__TASK GOAL__.
Can you copy out all of the data below, line for line, with nothing changed?

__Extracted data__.
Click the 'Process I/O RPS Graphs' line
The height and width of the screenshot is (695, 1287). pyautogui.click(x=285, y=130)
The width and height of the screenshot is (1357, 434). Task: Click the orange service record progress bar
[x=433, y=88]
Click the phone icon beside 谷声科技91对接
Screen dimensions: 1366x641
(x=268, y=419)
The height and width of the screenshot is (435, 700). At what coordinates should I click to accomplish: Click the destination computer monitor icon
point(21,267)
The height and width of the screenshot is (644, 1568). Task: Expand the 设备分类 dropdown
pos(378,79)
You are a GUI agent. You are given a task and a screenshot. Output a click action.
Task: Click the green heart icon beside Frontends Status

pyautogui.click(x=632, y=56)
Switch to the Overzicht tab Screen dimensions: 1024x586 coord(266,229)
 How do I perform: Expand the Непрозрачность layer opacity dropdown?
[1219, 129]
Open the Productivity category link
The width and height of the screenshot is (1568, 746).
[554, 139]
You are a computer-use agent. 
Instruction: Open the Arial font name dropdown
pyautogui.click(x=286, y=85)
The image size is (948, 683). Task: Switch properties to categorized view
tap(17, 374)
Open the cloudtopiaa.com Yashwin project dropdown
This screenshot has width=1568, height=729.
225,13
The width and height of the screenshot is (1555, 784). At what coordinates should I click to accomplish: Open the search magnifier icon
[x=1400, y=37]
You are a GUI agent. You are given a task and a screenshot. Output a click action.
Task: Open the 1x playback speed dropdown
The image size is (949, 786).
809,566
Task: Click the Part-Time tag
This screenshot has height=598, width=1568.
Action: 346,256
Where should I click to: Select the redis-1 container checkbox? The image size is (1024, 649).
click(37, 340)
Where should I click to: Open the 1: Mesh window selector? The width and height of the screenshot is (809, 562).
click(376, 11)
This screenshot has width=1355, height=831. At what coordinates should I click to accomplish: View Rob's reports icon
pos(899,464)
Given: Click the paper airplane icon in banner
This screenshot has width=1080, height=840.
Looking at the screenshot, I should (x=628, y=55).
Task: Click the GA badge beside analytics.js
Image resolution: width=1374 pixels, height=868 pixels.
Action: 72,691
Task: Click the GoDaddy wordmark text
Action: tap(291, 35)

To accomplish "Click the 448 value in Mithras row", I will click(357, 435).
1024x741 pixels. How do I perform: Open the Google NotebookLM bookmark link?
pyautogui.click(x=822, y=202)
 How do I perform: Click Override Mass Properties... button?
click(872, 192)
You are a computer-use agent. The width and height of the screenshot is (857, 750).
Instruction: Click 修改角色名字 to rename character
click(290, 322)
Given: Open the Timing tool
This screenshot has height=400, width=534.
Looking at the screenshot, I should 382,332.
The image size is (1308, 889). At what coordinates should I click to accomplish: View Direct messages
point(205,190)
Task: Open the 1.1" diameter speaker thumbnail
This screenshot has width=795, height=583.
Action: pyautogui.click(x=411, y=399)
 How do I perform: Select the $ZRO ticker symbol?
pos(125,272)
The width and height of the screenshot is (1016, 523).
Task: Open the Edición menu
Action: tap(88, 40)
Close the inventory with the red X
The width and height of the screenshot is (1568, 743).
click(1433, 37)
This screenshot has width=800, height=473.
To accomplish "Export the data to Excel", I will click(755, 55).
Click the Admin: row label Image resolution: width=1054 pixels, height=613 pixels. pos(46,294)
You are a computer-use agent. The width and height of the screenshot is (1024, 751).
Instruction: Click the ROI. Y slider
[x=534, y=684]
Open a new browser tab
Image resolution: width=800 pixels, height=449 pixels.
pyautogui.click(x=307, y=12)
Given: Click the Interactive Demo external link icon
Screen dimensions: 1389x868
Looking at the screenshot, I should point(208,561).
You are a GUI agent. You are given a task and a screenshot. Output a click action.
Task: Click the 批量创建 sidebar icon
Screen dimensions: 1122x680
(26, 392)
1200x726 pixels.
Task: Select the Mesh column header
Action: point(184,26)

__RESULT OF THE EXERCISE__.
Click the 'Process I/O RPS Graphs' line
The height and width of the screenshot is (695, 1287). pyautogui.click(x=285, y=130)
The width and height of the screenshot is (1357, 434). Task: Click the orange service record progress bar
[x=433, y=88]
Click the phone icon beside 谷声科技91对接
Screen dimensions: 1366x641
(x=268, y=419)
The height and width of the screenshot is (435, 700). At what coordinates should I click to accomplish: Click the destination computer monitor icon
point(21,267)
The height and width of the screenshot is (644, 1568). Task: Expand the 设备分类 dropdown
pos(378,79)
You are a GUI agent. You are given a task and a screenshot. Output a click action.
Task: Click the green heart icon beside Frontends Status

pyautogui.click(x=632, y=56)
Switch to the Overzicht tab Screen dimensions: 1024x586 coord(266,229)
 How do I perform: Expand the Непрозрачность layer opacity dropdown?
[1219, 129]
Open the Productivity category link
The width and height of the screenshot is (1568, 746).
[554, 139]
You are a computer-use agent. 
Instruction: Open the Arial font name dropdown
pyautogui.click(x=286, y=85)
The image size is (948, 683). Task: Switch properties to categorized view
tap(17, 374)
Open the cloudtopiaa.com Yashwin project dropdown
This screenshot has width=1568, height=729.
225,13
The width and height of the screenshot is (1555, 784). At what coordinates should I click to accomplish: Open the search magnifier icon
[x=1400, y=37]
You are a GUI agent. You are given a task and a screenshot. Output a click action.
Task: Open the 1x playback speed dropdown
The image size is (949, 786).
809,566
Task: Click the Part-Time tag
This screenshot has height=598, width=1568.
Action: 346,256
Where should I click to: Select the redis-1 container checkbox? The image size is (1024, 649).
click(37, 340)
Where should I click to: Open the 1: Mesh window selector? The width and height of the screenshot is (809, 562).
click(376, 11)
This screenshot has width=1355, height=831. At what coordinates should I click to accomplish: View Rob's reports icon
pos(899,464)
Given: Click the paper airplane icon in banner
This screenshot has width=1080, height=840.
Looking at the screenshot, I should (x=628, y=55).
Task: Click the GA badge beside analytics.js
Image resolution: width=1374 pixels, height=868 pixels.
Action: 72,691
Task: Click the GoDaddy wordmark text
Action: tap(291, 35)

To accomplish "Click the 448 value in Mithras row", I will click(357, 435).
1024x741 pixels. How do I perform: Open the Google NotebookLM bookmark link?
pyautogui.click(x=822, y=202)
 How do I perform: Click Override Mass Properties... button?
click(872, 192)
You are a computer-use agent. The width and height of the screenshot is (857, 750).
Instruction: Click 修改角色名字 to rename character
click(290, 322)
Given: Open the Timing tool
This screenshot has height=400, width=534.
Looking at the screenshot, I should 382,332.
The image size is (1308, 889). At what coordinates should I click to accomplish: View Direct messages
point(205,190)
Task: Open the 1.1" diameter speaker thumbnail
This screenshot has width=795, height=583.
Action: pyautogui.click(x=411, y=399)
 How do I perform: Select the $ZRO ticker symbol?
pos(125,272)
The width and height of the screenshot is (1016, 523).
Task: Open the Edición menu
Action: tap(88, 40)
Close the inventory with the red X
The width and height of the screenshot is (1568, 743).
click(1433, 37)
This screenshot has width=800, height=473.
To accomplish "Export the data to Excel", I will click(755, 55).
Click the Admin: row label Image resolution: width=1054 pixels, height=613 pixels. pos(46,294)
You are a computer-use agent. The width and height of the screenshot is (1024, 751).
Instruction: Click the ROI. Y slider
[x=534, y=684]
Open a new browser tab
Image resolution: width=800 pixels, height=449 pixels.
pyautogui.click(x=307, y=12)
Given: Click the Interactive Demo external link icon
Screen dimensions: 1389x868
Looking at the screenshot, I should point(208,561).
You are a GUI agent. You are given a task and a screenshot. Output a click action.
Task: Click the 批量创建 sidebar icon
Screen dimensions: 1122x680
(26, 392)
1200x726 pixels.
Task: Select the Mesh column header
Action: point(184,26)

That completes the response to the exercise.